As a part of a larger movement amongst ski patrol units to unionize patrollers at Keystone Resort, CO, voted on the issue this winter. 69 out of 88 eligible ballots were cast, and a tally issued on March 29th declared the union-side lost 35-34. Despite the disappointingly narrow margin, union-side patrollers at Keystone understand that unionizing is not favorable without a strong majority.
The issue of unionizing was raised this year primarily due to compensation and lack of training that Vail Resorts provides. Many patrollers believe their work is not a sustainable profession despite the dedication required to meet the job’s often brutal demands. Colorado’s minimum wage is $12.23/hr, and the starting hourly wage for a patroller at Keystone is $13.25. Patrollers behind union efforts want their compensation to properly reflect the inherent risks, specialized training, and difficult work that ski patrolling involves.

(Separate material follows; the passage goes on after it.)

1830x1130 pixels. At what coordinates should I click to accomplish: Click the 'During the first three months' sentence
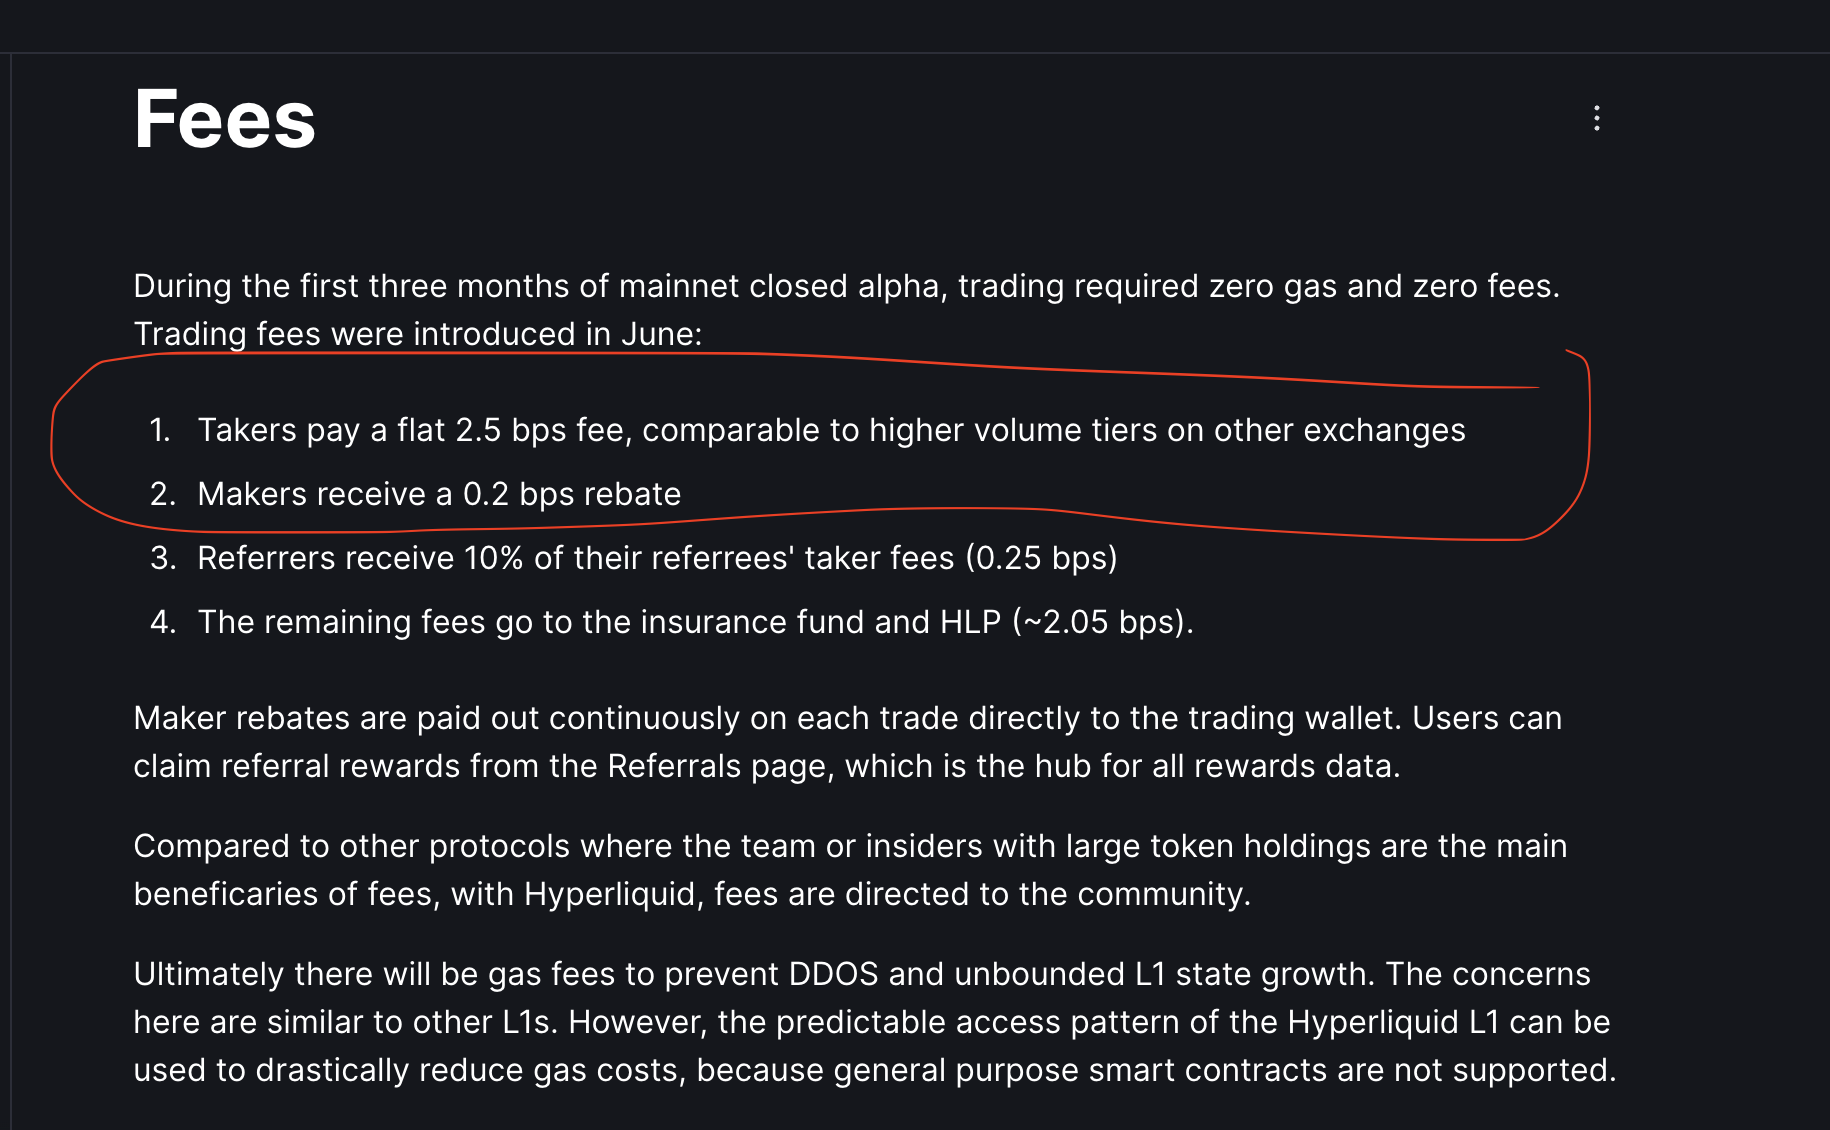(845, 286)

This development exists in the context of an ongoing and widespread issue between patrollers and Vail Resorts.
In January, unionized patrollers at Stevens Pass and Park City staged informational pickets. Patrollers claimed the picketing was a result of failed negotiations with Vail Resorts. The Park City union reached out to negotiate an extension of their previous contract to include provisions for wage increases, disability insurance, more protective uniforms, and sick leave. Vail Resorts stalled negotiations citing financial constraints, and patrollers elected to let their contract expire. Concurrently, Patrollers at Stevens Pass––who have been unionized since 2019––have been waiting for nearly two years to finalize their contract. But with no contracts in place, Vail is under no obligation to resolve these problems within any given timeframe.

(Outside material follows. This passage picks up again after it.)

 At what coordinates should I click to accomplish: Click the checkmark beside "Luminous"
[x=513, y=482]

Moreover, Vail excluded unionized patrollers from bonuses given to their employees this year for working during a global pandemic. The company claimed that including unionized workers would violate federal labor laws and they would have preferred to pay patrollers bonuses directly without the necessity of collective bargaining. However, many doubt Vail’s excuse, and there is speculation that it was merely an attempt to dissuade non-unionized patrollers from unionizing. The fact that Vail Resorts hired LRI Consulting in 2019 lends credence to this idea. The second sentence on the firm’s homepage states, “We literally wrote the book in countering union organizing campaigns (Total Victory), with more than forty years and 10,000 successful campaigns to our credit.”
Patrollers at Breckenridge are next to cast their votes for unionization on May 3rd. This will be the second time in less than twenty years that patrollers at both Breckenridge and Keystone sought to unionize after Vail Resorts acquired the areas in 1996.